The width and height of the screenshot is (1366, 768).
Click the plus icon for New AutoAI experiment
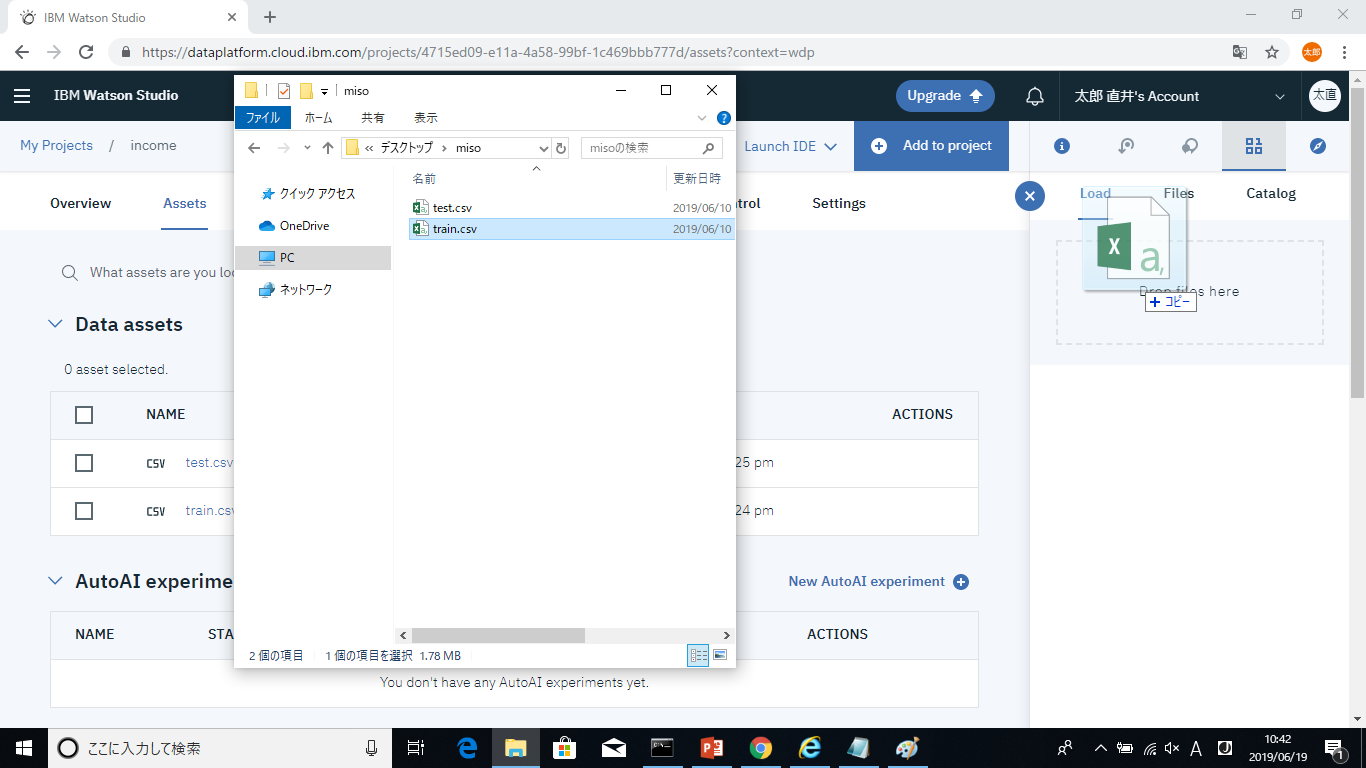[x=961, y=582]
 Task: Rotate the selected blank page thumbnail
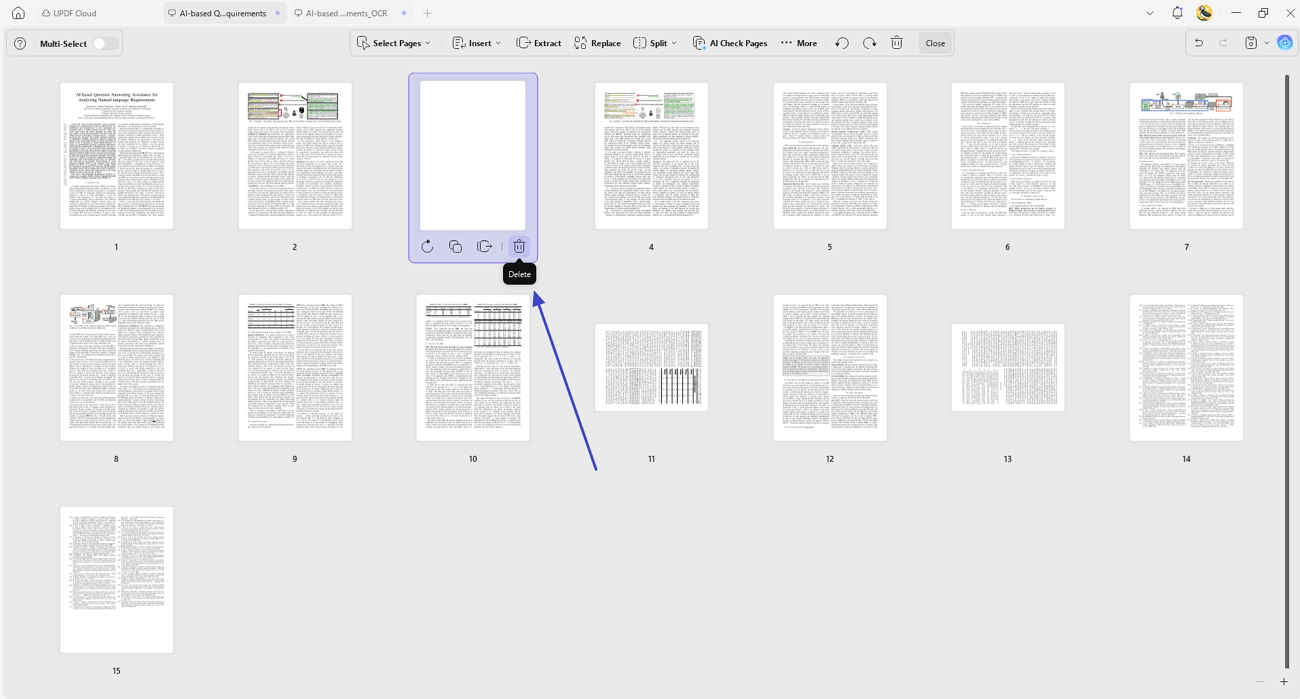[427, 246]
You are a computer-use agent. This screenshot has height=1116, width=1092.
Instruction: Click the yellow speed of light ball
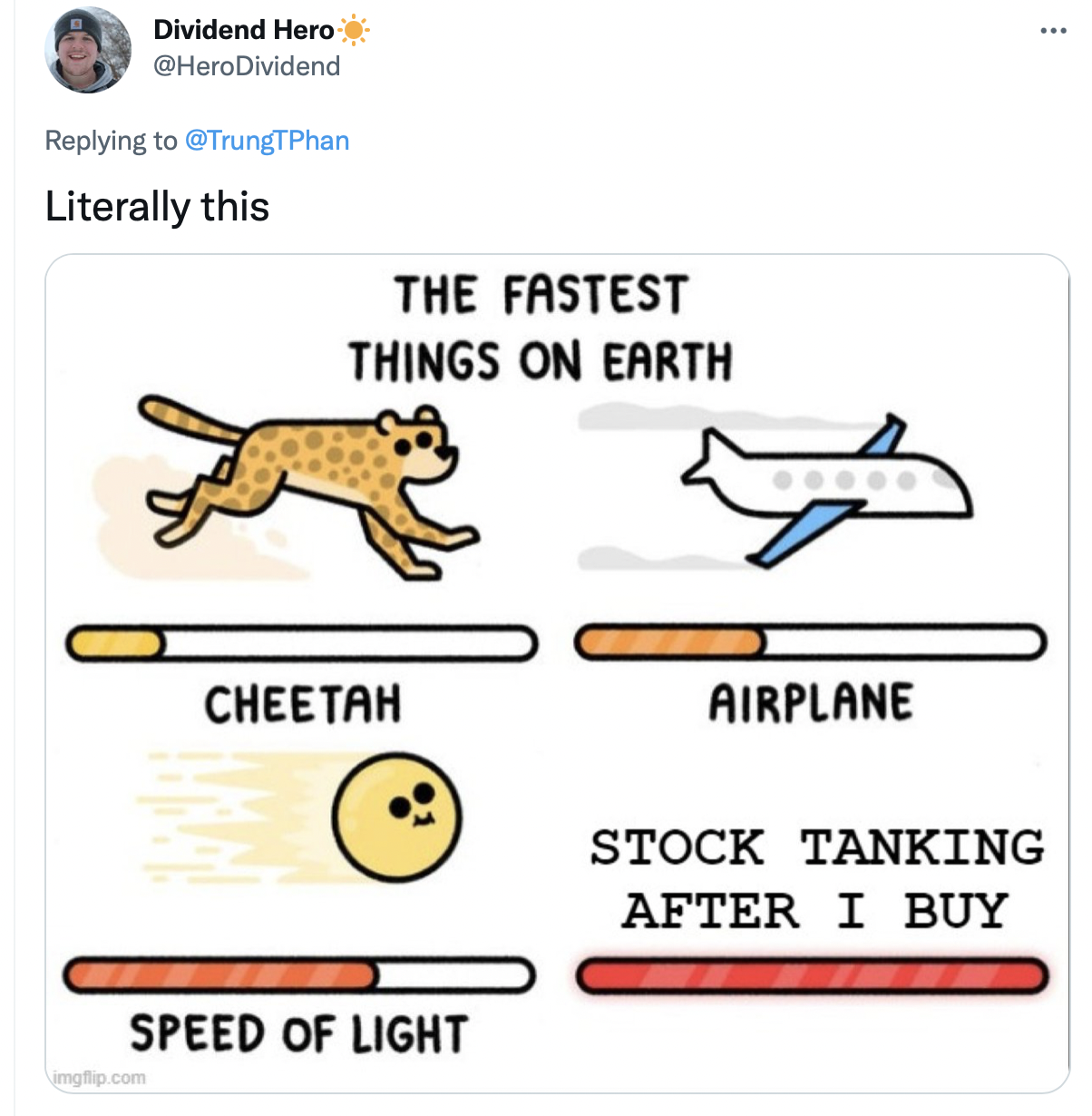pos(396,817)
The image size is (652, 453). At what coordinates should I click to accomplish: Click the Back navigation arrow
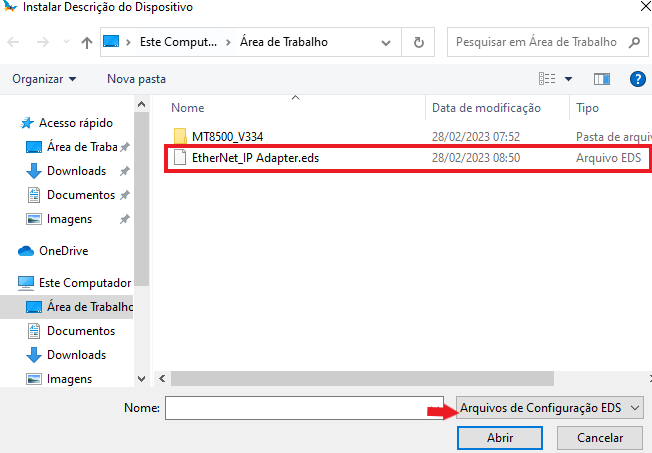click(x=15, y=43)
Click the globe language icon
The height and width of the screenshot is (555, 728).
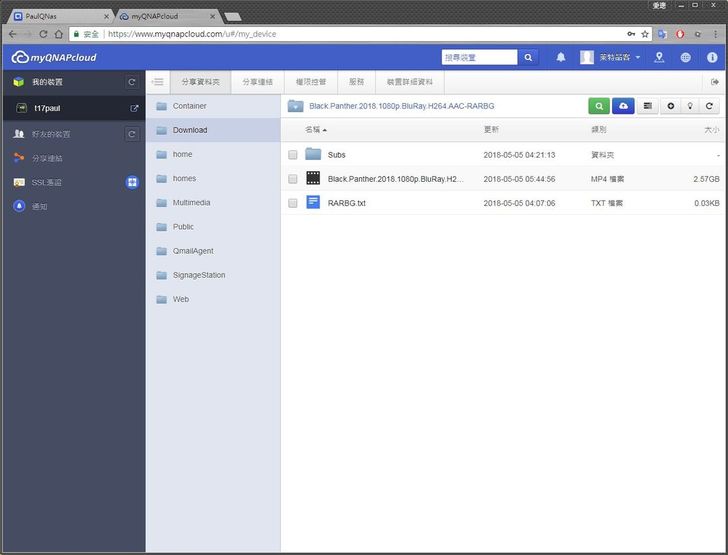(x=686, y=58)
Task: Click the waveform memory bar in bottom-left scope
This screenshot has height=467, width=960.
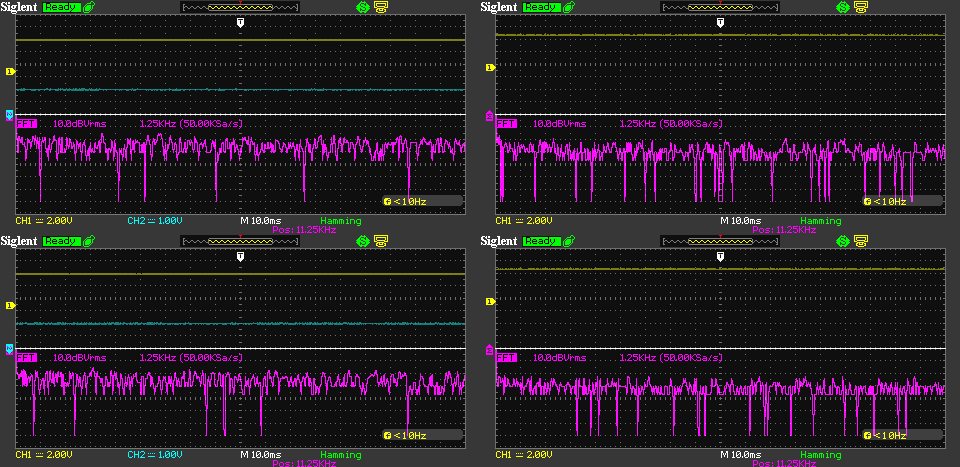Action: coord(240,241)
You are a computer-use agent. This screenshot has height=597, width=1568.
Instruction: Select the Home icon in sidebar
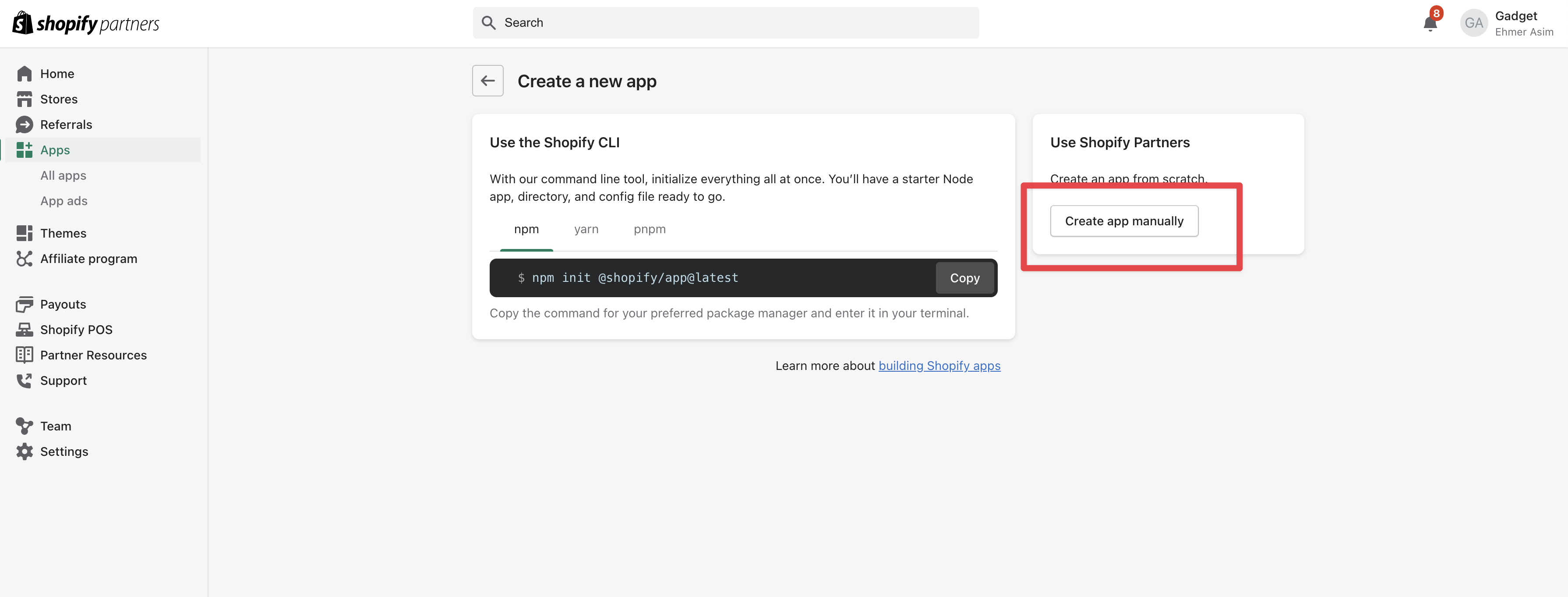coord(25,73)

◇ ◇ ◇ ◇

What needs to be done: Rewrite all of the material above with "screenshot" replaced by "screen image" wherever it occurs, keeping everything else the same and omitting the pictures.

The output:
The width and height of the screen image is (1366, 768).
Click the plus icon for New AutoAI experiment
[x=961, y=582]
 Task: Rotate the selected blank page thumbnail
[427, 246]
You are a computer-use agent. This screen image has height=1116, width=1092.
Instruction: Click the yellow speed of light ball
pos(396,817)
The image size is (652, 453). At what coordinates should I click to accomplish: Click the Back navigation arrow
click(x=15, y=43)
Click the globe language icon
The height and width of the screen image is (555, 728).
(x=686, y=58)
Task: Click the waveform memory bar in bottom-left scope
This screen image has height=467, width=960.
Action: coord(240,241)
You are a computer-use agent. This screen image has height=597, width=1568.
Instruction: Select the Home icon in sidebar
coord(25,73)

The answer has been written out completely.